Work to complete: The string "height" appears in some lines of the data. Report how many, with no other words.

Exercise inputs:
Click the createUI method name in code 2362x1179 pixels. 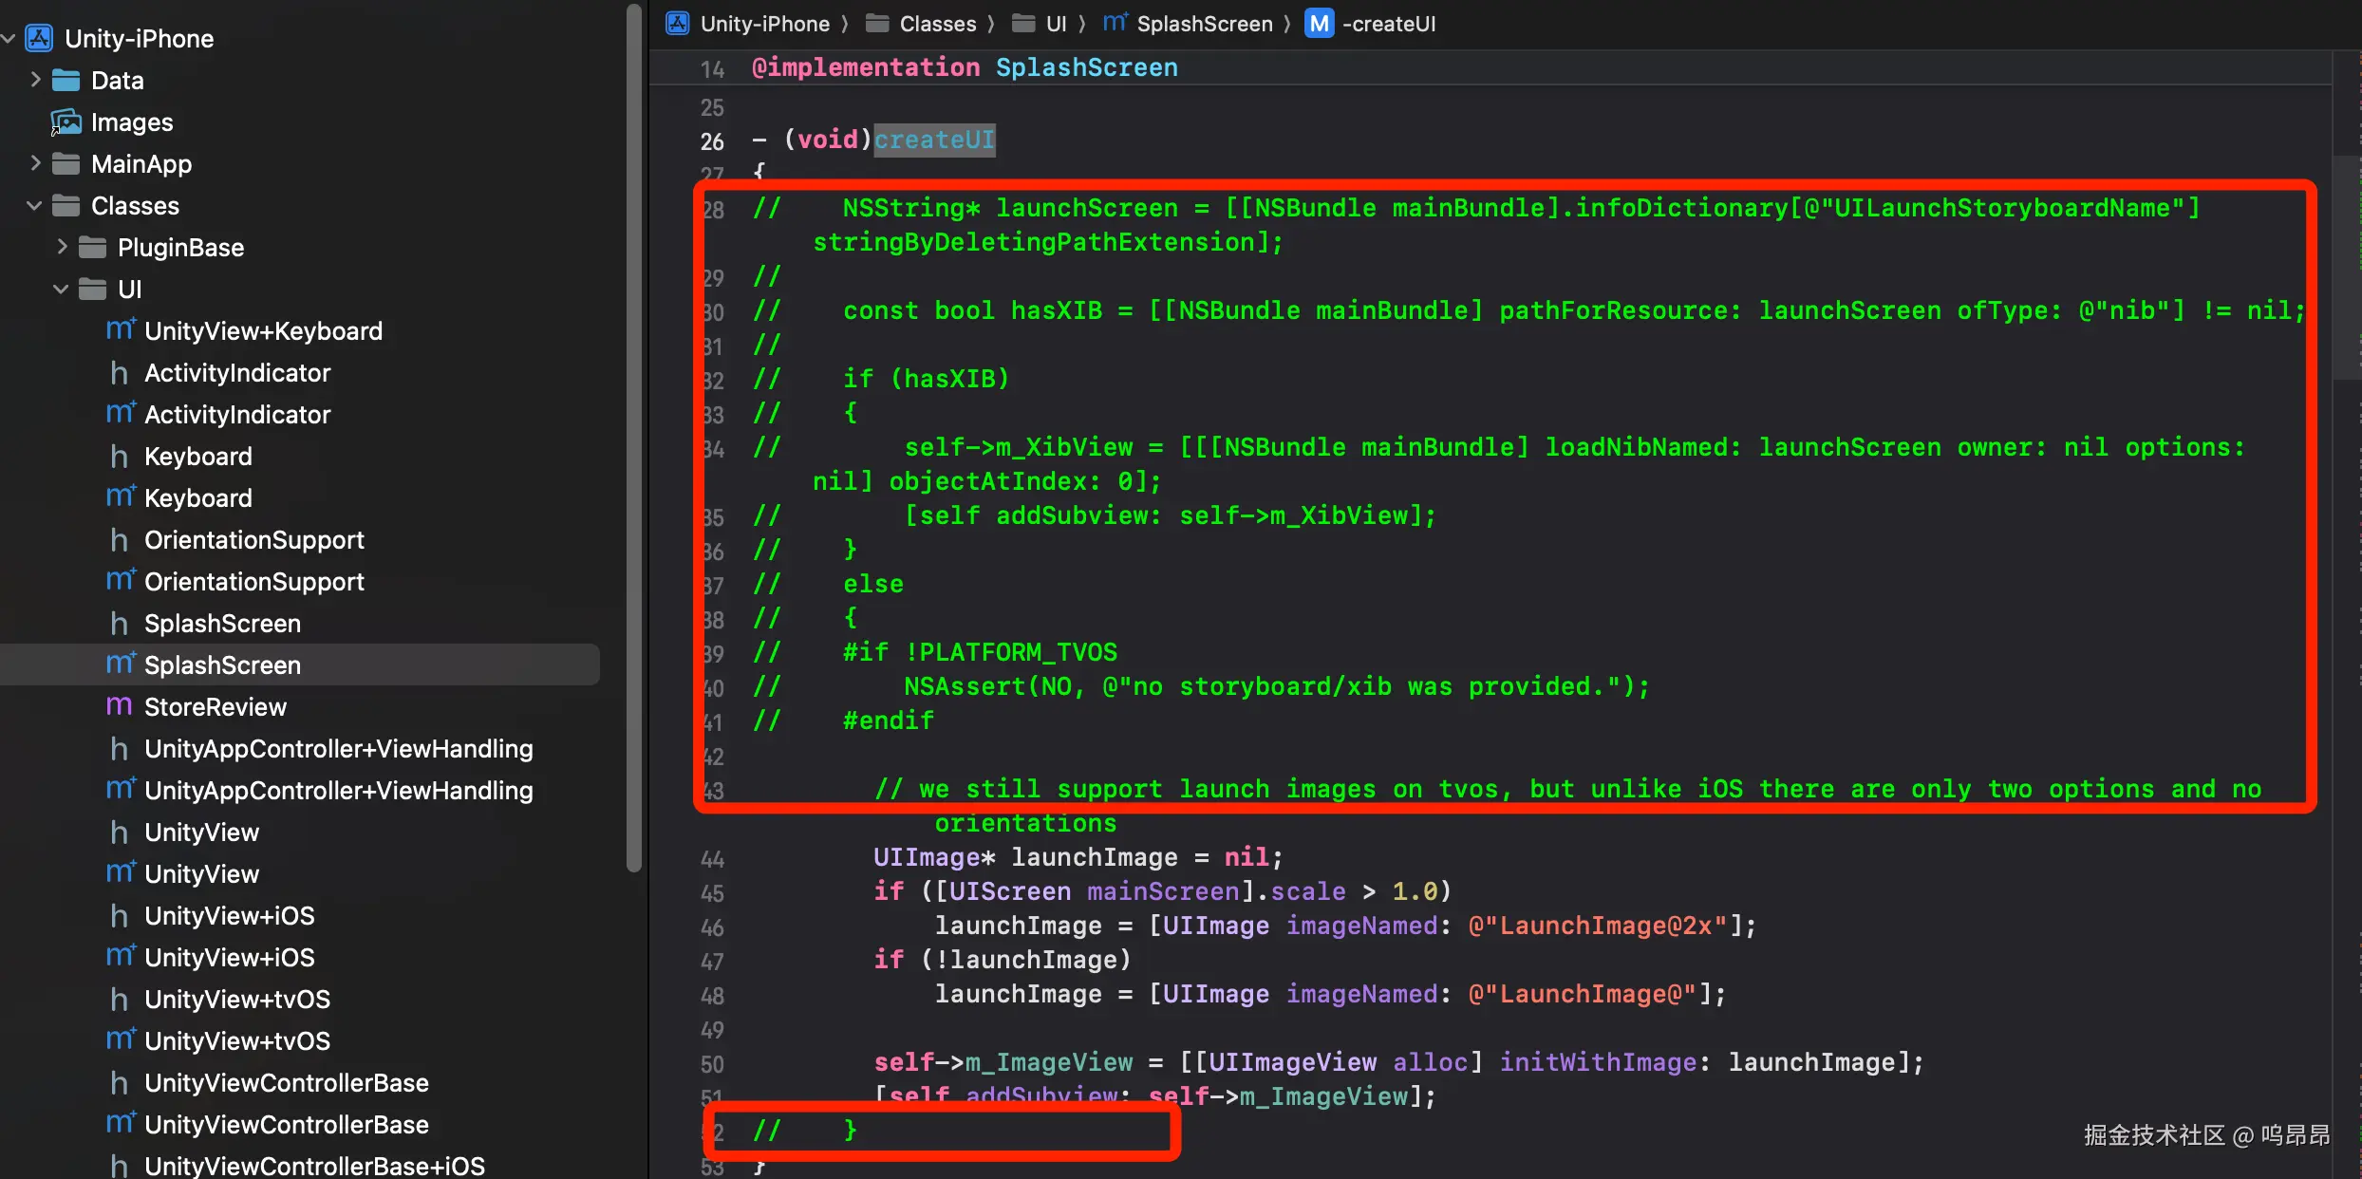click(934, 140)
---
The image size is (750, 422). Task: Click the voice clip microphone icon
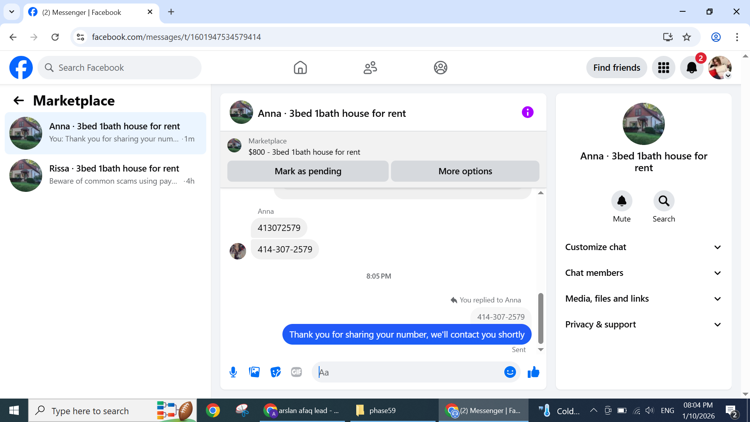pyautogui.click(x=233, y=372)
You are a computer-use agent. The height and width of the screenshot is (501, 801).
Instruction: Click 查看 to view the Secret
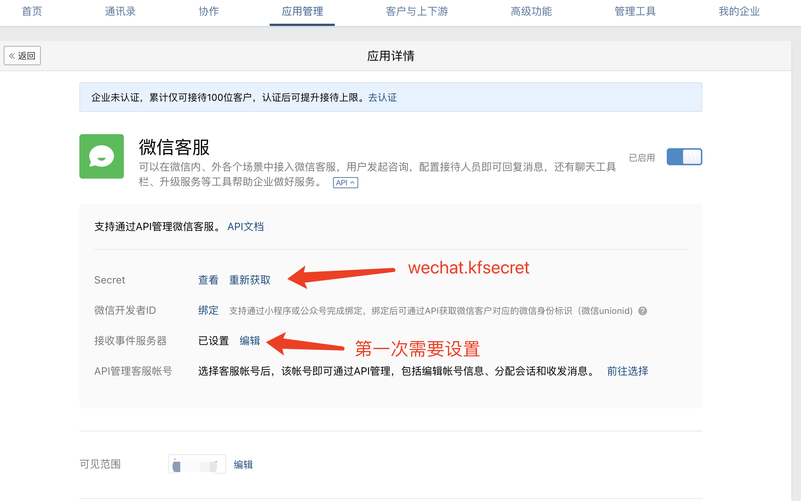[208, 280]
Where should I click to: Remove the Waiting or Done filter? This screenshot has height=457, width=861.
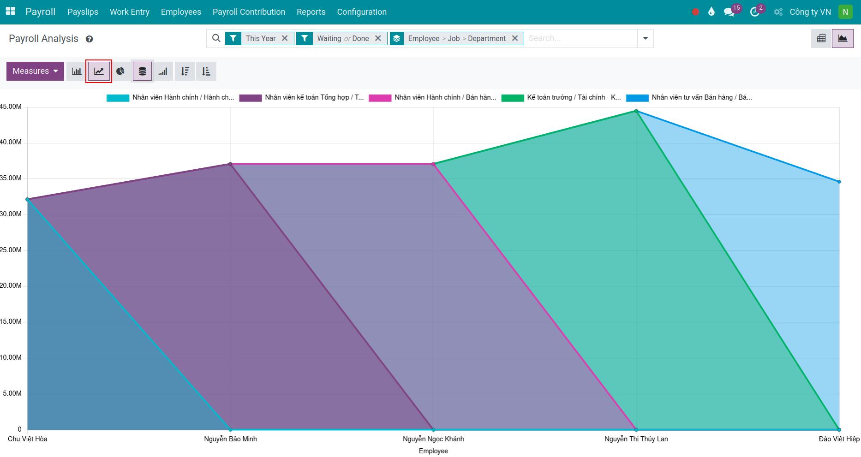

Exercise answer: 2